(Task statement)
Lay out everything from the line containing "Task: Click the Jan" down to the line containing "Action: coord(198,88)" as a two-column CSV headed "instruction" and "location," one row per entry, with each field quoted and its line breaks turned into spaces. Leave the pictures out.

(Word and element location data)
- - - - -

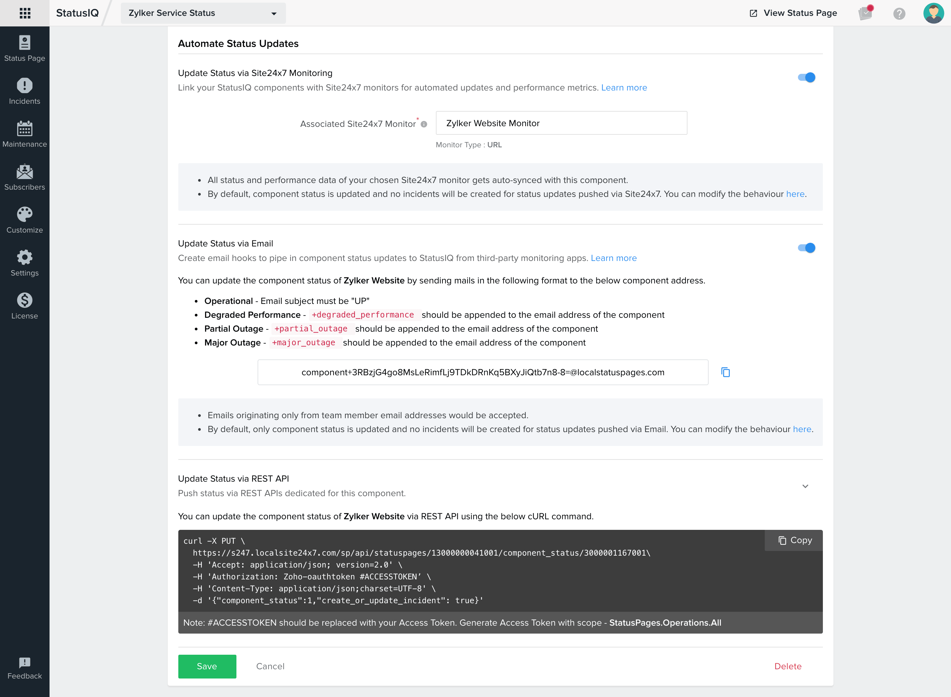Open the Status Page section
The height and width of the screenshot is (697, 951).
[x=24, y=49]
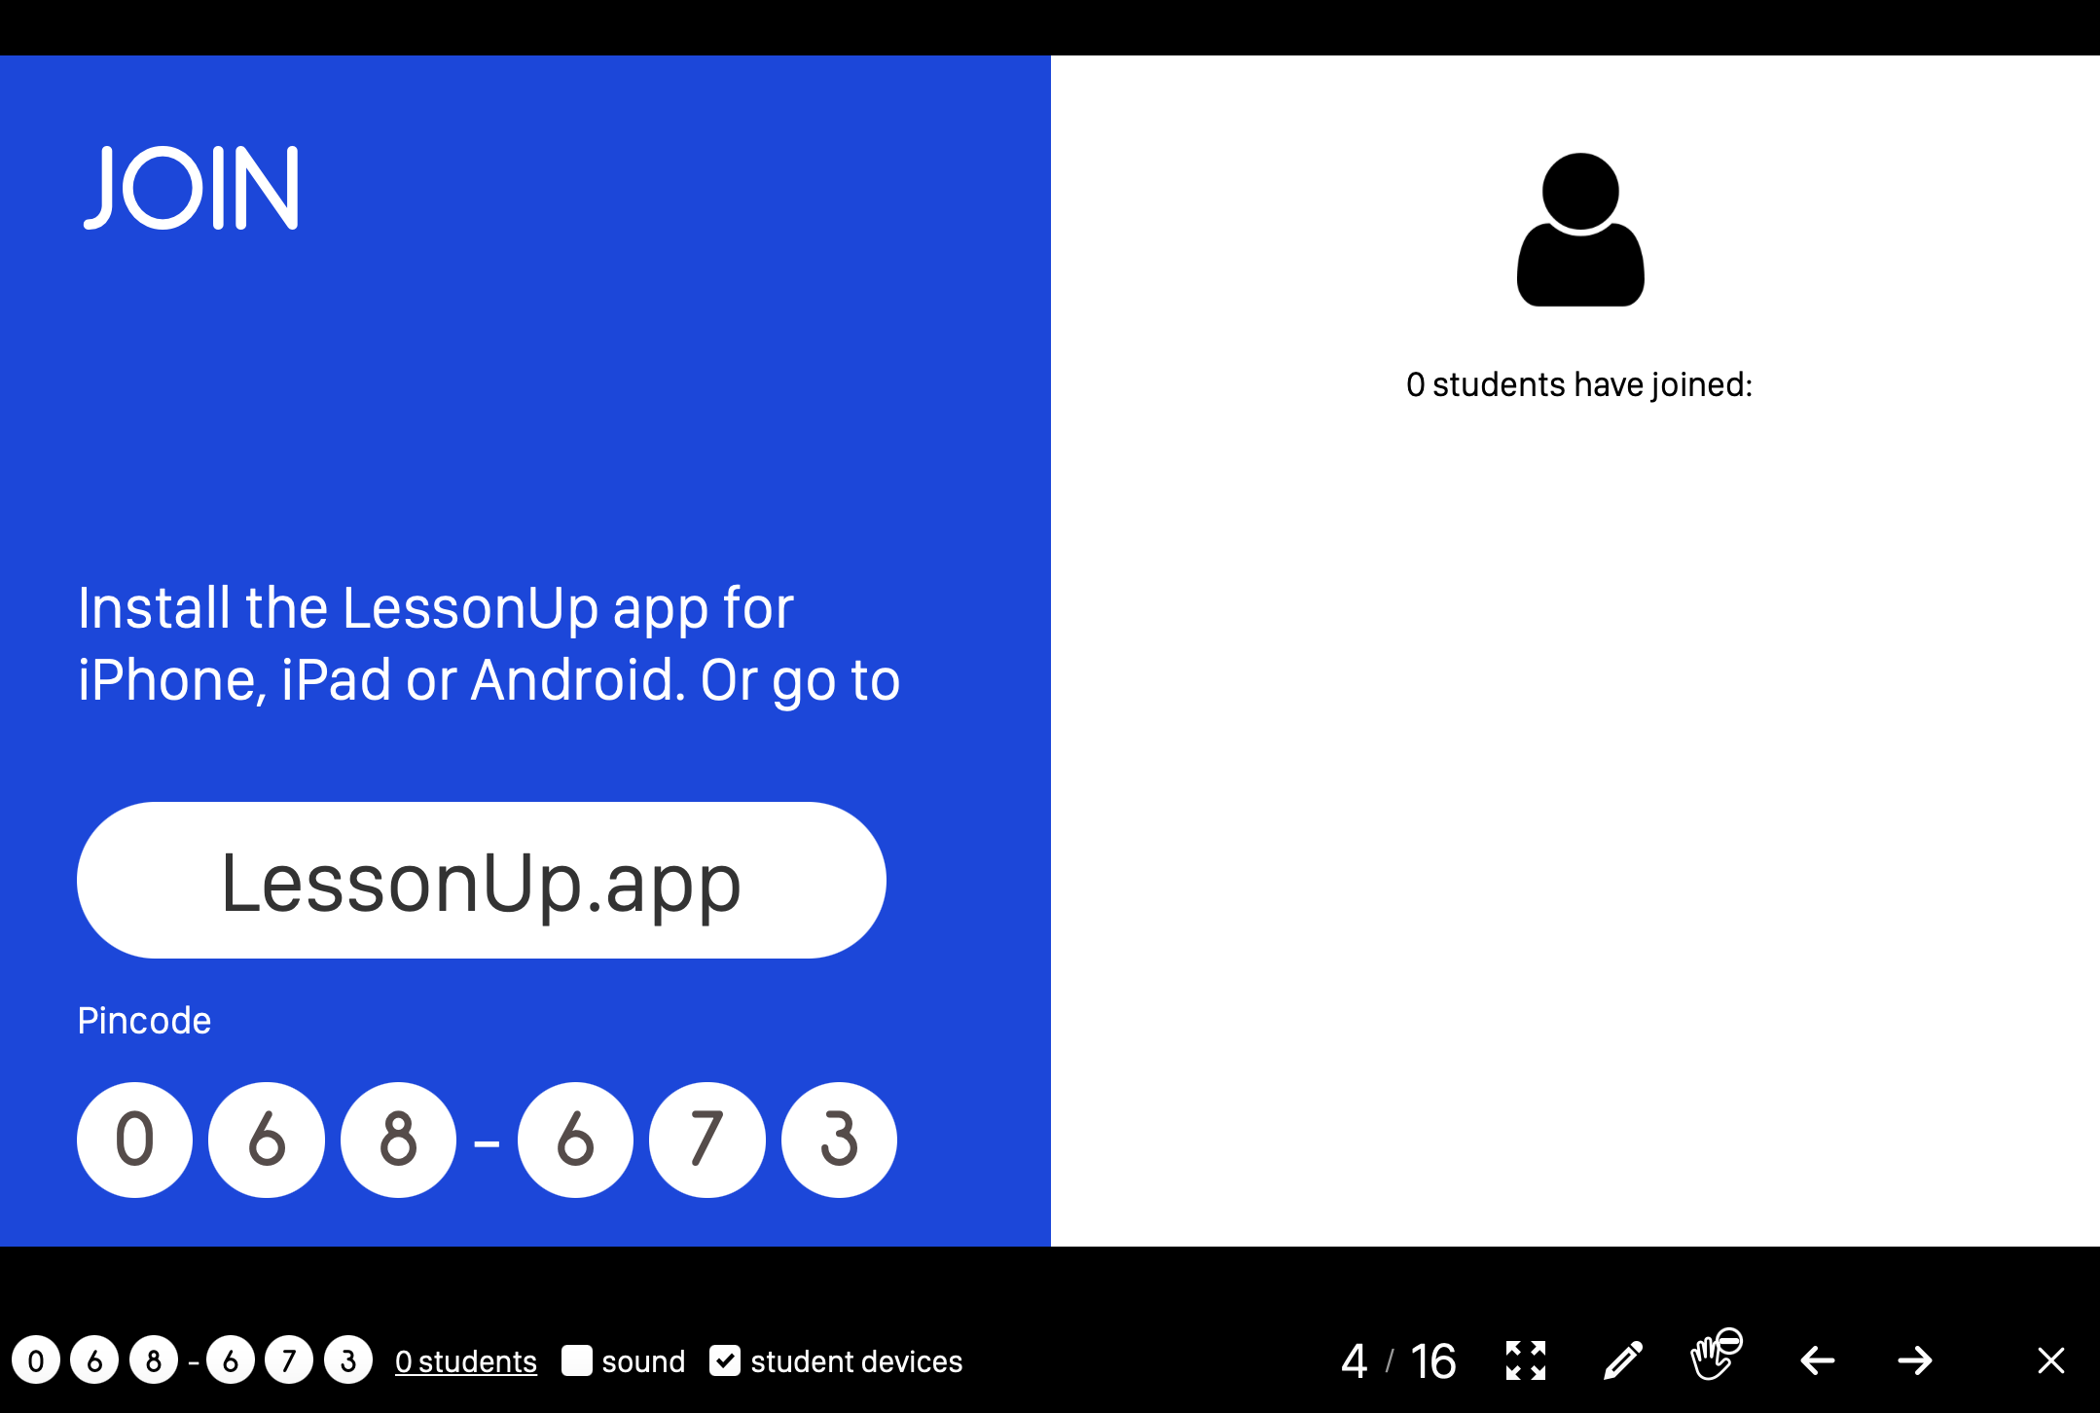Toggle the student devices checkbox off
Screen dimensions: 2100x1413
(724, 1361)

- - - - -

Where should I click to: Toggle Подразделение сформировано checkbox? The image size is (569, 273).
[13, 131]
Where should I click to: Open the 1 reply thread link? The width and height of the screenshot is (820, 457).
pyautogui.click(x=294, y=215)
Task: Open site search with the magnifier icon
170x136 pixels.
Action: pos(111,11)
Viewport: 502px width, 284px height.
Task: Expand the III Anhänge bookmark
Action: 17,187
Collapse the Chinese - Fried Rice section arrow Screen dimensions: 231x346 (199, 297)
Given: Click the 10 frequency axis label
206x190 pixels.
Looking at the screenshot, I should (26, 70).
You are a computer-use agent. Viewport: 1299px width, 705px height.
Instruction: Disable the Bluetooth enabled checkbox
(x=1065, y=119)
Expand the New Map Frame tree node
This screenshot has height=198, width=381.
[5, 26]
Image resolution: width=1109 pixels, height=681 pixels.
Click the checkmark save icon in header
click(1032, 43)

- - - - -

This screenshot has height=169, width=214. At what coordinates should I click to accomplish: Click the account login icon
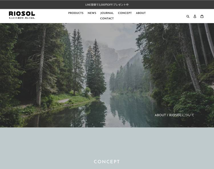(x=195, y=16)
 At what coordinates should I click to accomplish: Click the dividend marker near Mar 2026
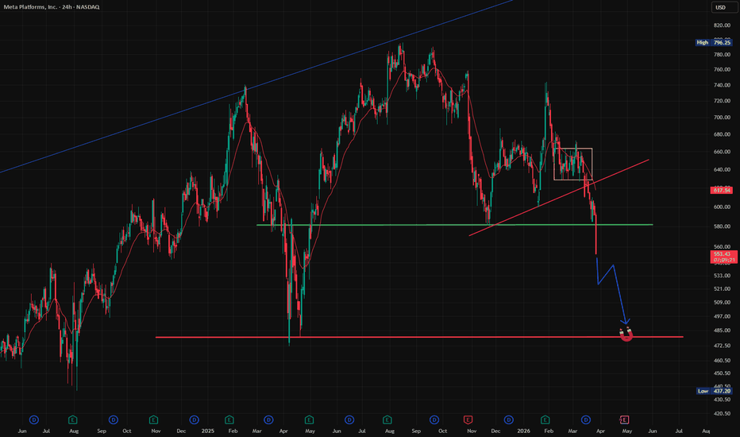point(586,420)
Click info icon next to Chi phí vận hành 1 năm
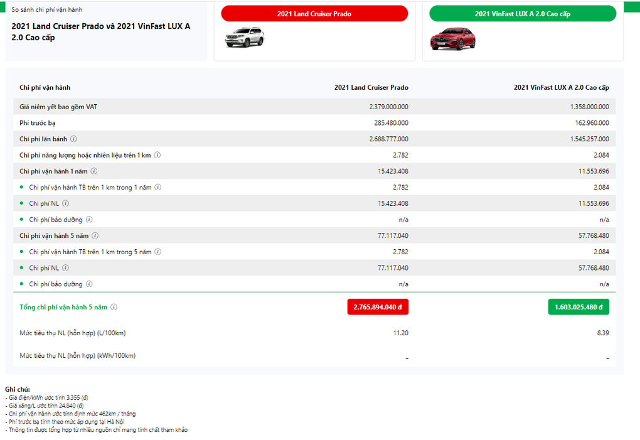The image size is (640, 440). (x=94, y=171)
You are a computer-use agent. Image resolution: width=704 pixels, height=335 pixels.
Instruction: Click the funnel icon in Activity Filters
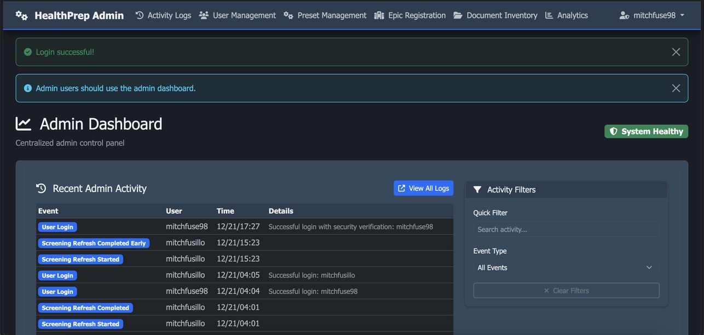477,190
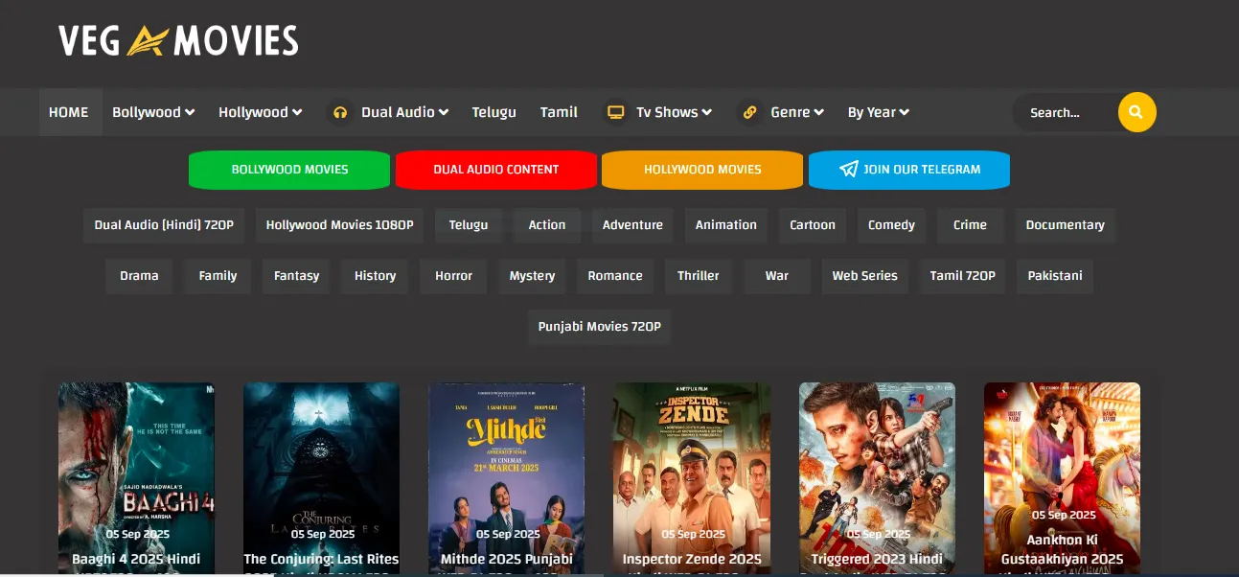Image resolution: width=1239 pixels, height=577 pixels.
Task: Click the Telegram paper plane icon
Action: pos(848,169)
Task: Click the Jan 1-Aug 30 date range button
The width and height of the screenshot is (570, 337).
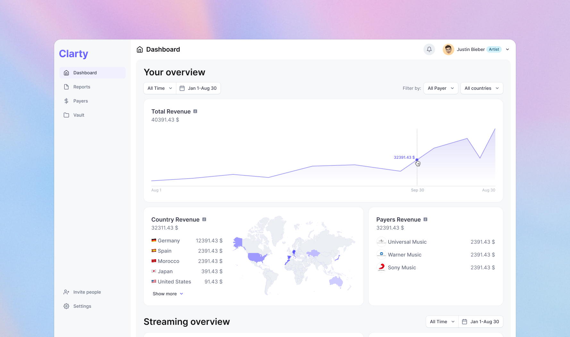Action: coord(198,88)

- - - - -

(Solution to the problem)
instruction,location
"Task: Click the Jan 1-Aug 30 date range button The width and height of the screenshot is (570, 337).","Action: coord(198,88)"